I have also carefully not looked to see if there was a "lucky break", playing against a pair that was obnoxious about the strict letter of the claim laws earlier - they were absolutely entitled to do so, but I didn't feel I had to do anything but play right to the letter of the law the rest of the match.
Sure, if she plays her trumps out, she gets only two tricks. If she plays a club, though, E-W are hooped. My response, seeing the hands as West, was "but only one, unfortunately". By Law, I can keep silent, she could play stupidly, but nobody actually would in real life.

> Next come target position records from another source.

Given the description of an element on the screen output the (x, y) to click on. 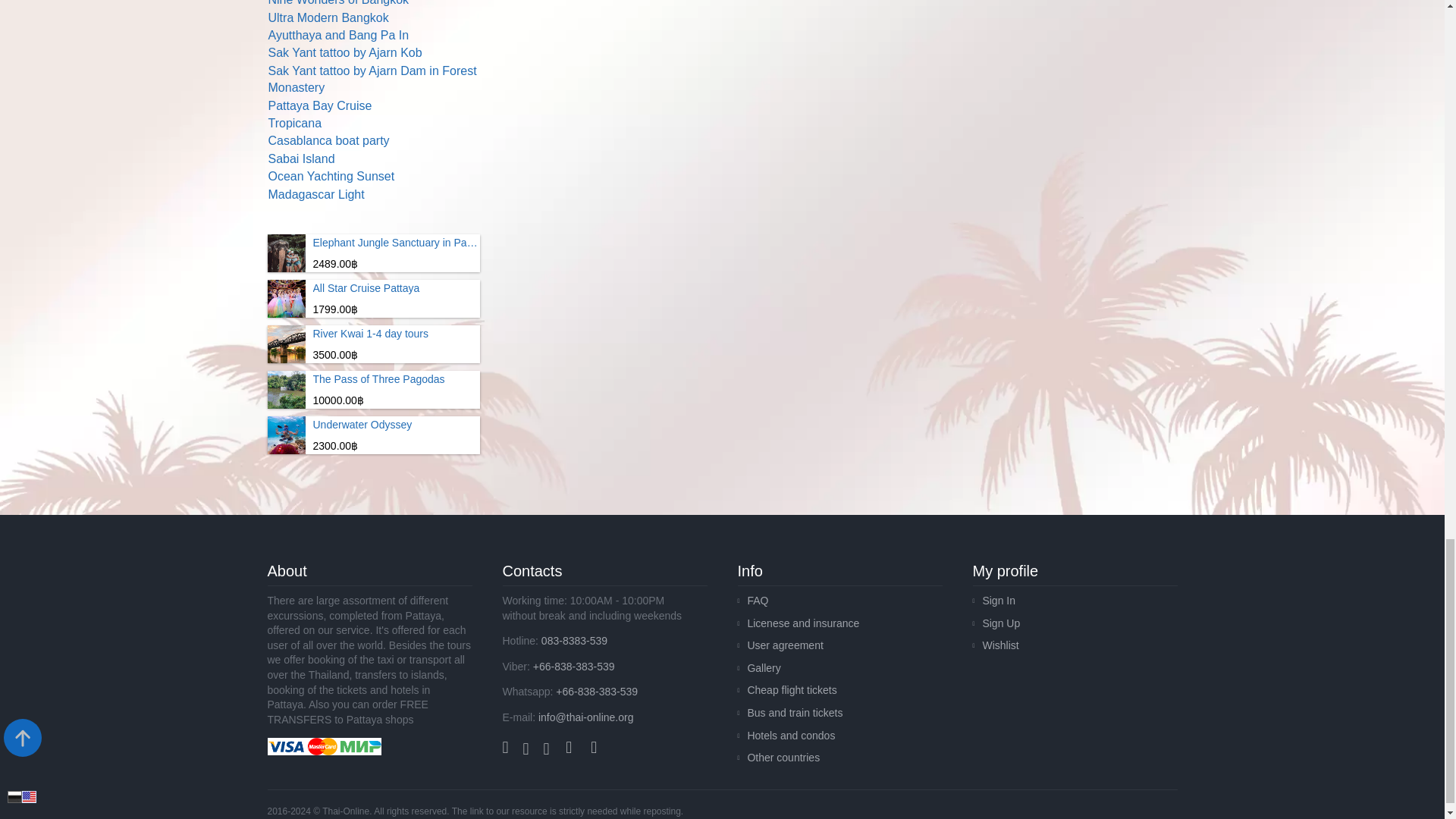
Buy and pay for excursions online in Pattaya (323, 746)
Given the description of an element on the screen output the (x, y) to click on. 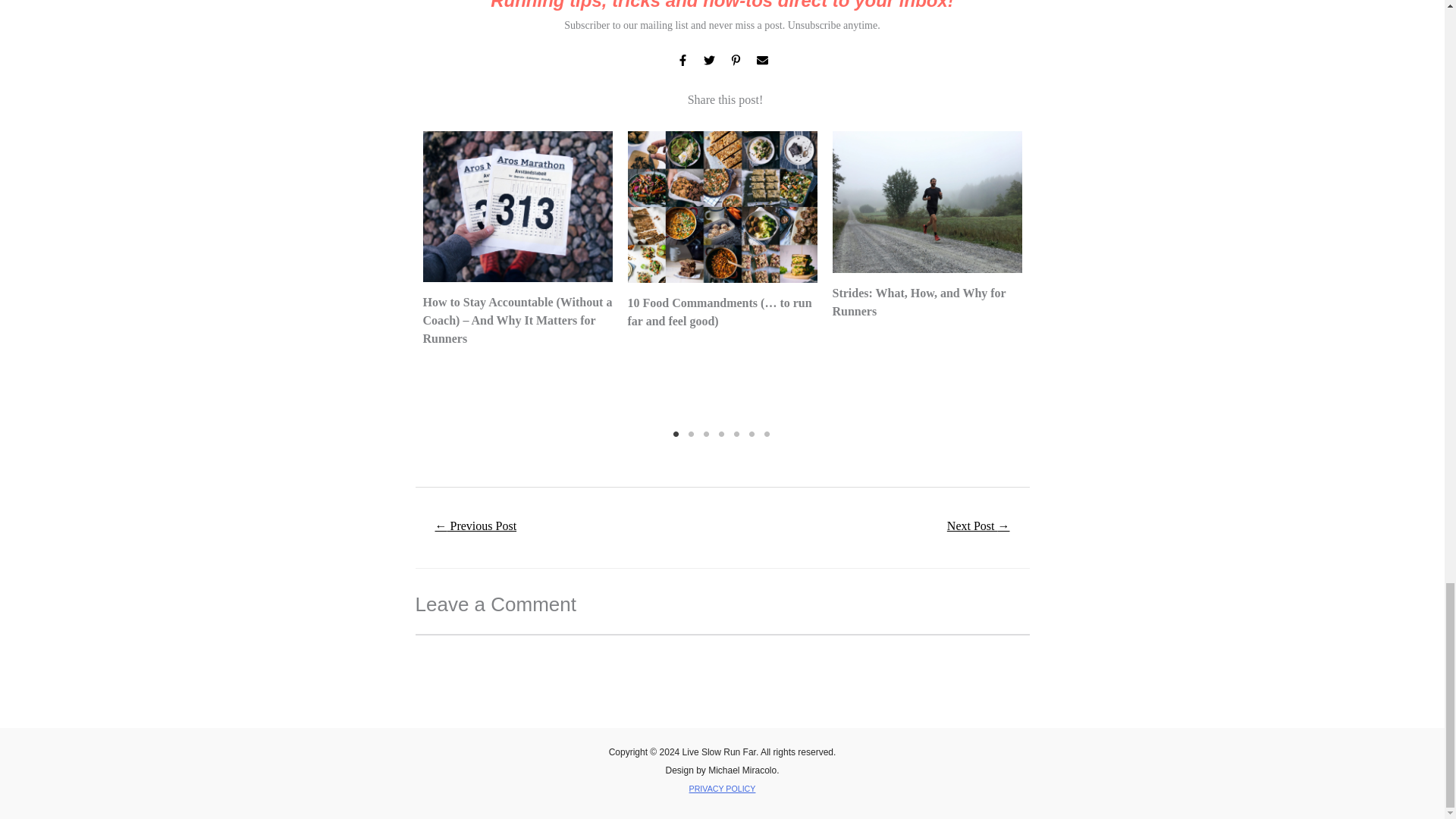
Strides: What, How, and Why for Runners (919, 301)
Given the description of an element on the screen output the (x, y) to click on. 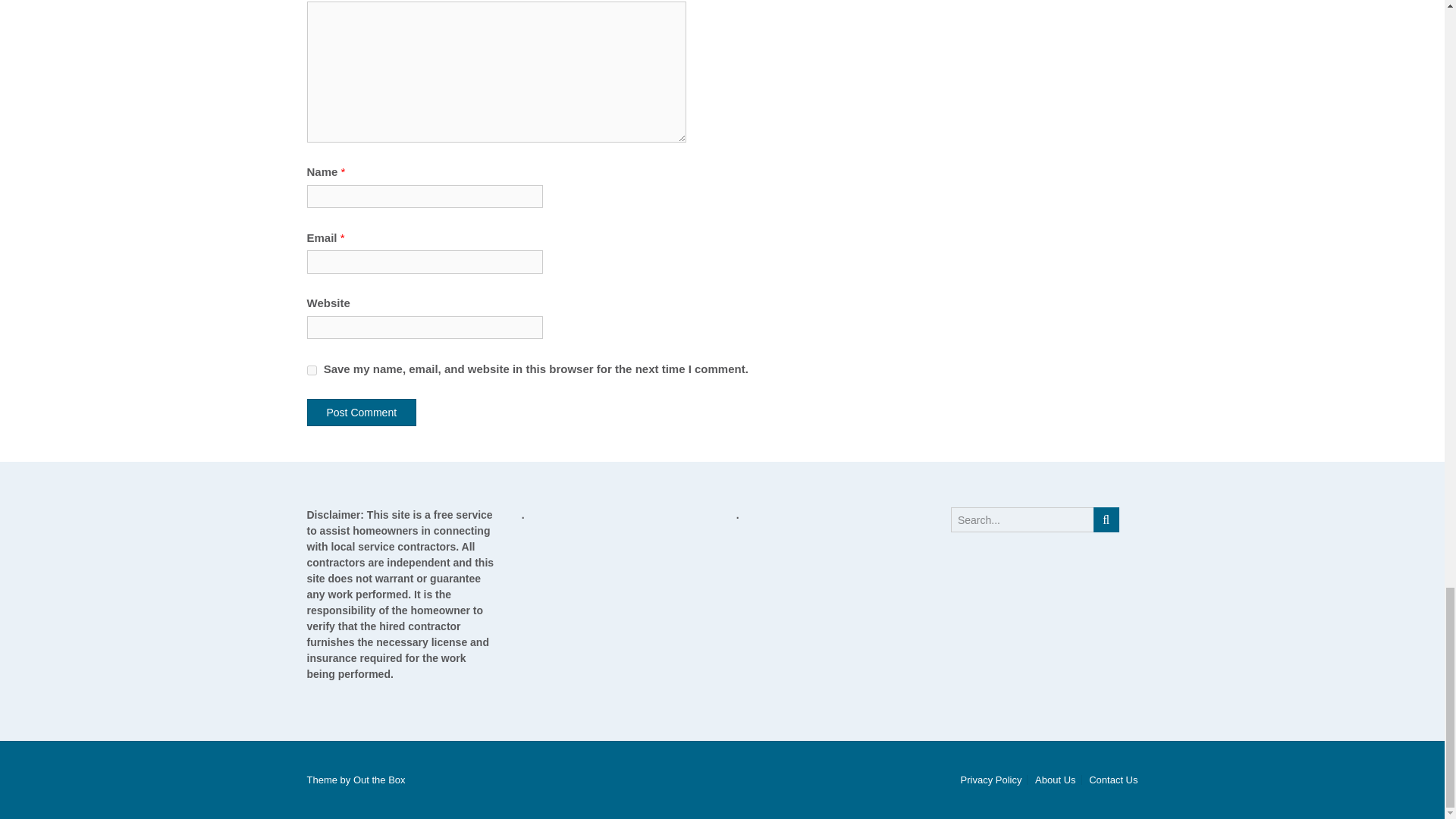
Contact Us (1110, 779)
Out the Box (379, 779)
About Us (1054, 779)
yes (310, 370)
Post Comment (360, 411)
Post Comment (360, 411)
Privacy Policy (991, 779)
Search for: (1022, 519)
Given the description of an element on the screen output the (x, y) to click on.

Now, I was the playing director, and partner was the fill-in who knew we were just there to avoid a sitout (and hopefully have a pleasant couple of hours). So, there was a definite incentive to not play right to the Laws here (and let the opponent come back to *me* with a 71B claim, which I would have to rule if playing spades was "normal*". Yeah, no winning ethical line there, is there?) And I would do the same in most games in most situations against most opponents even if I weren't in the hotseat. But against the pair that cheerfully admits that they use their partner's explanations in their bidding? Or the one who thinks it's the best strategy to play every hand to trick 13, and then joke about the opponent's nick after they got 1100 into nothing? Or the one who nitpicks every claim of mine for absolute accuracy? Or the one who was on their 15th "obvious to anybody who was willing to think" imProper behaviour at the table, after having eventually had the director called on the previous 14? Yep, I might just not notice the line of play, or notice it and say to myself "yeah, but he *could* just play out his trumps here first, so his concession isn't *wrong*".
#14
Posted 2021-November-10, 16:05
barmar, on 2021-February-23, 09:28, said:
On BBO, if it seems to be necessary I just write "2012" with the numbers in the order of ♠♥♦♣. Against most online players though I play until things are so obvious that a complete novice will see it. Claiming early is something of a mark of respect. Occasionally I will mark a profile to say "don't bother claiming".
#15
Posted 2021-November-10, 16:11
mycroft, on 2021-November-10, 15:52, said:
She might also have crossed to the ♠10 and played a ♣ to the queen. This also conspires to lose a second trick.
#16
Posted 2021-November-11, 08:07
#17
Posted 2021-November-11, 14:31
mycroft, on 2021-November-10, 15:52, said:
Almost nobody would play it wrong in real life, but many weaker players would initially be convinced they have only two tricks, which is an example of why one should never claim under the current laws unless good at play and on great terms with opponents.
#18
Posted 2021-November-12, 15:21
As for tv, screw it. You aren't missing anything. -- Ken Berg
I have come to realise it is futile to expect or hope a regular club game will be run in accordance with the laws. -- Jillybean
#19
Posted 2021-November-13, 10:30
blackshoe, on 2021-November-12, 15:21, said:
Ignorance or lack of practice.
I've given what's a blindingly obvious statement of claim (to my Aspergers mind) and had it rejected often enough that I now just play it out until it's impossible for me not to win all the remaining tricks even with playing errors. It's just not worth wanting to strangle the director.
#20
Posted 2021-November-13, 16:32
blackshoe, on 2021-November-12, 15:21, said:
The inherent problem is that it is amazingly easy to make a flawed statement, even when one would make no mistake playing out the cards.
Unless the situation is blindingly clear or one knows that opponents offer trust and will gliss over any apparent flaw, claiming is just not worth the risk, particularly if the claimant is emotional or under stress.
But yes I agree, opponents should not readily accept an unclear claim however well disposed they may be.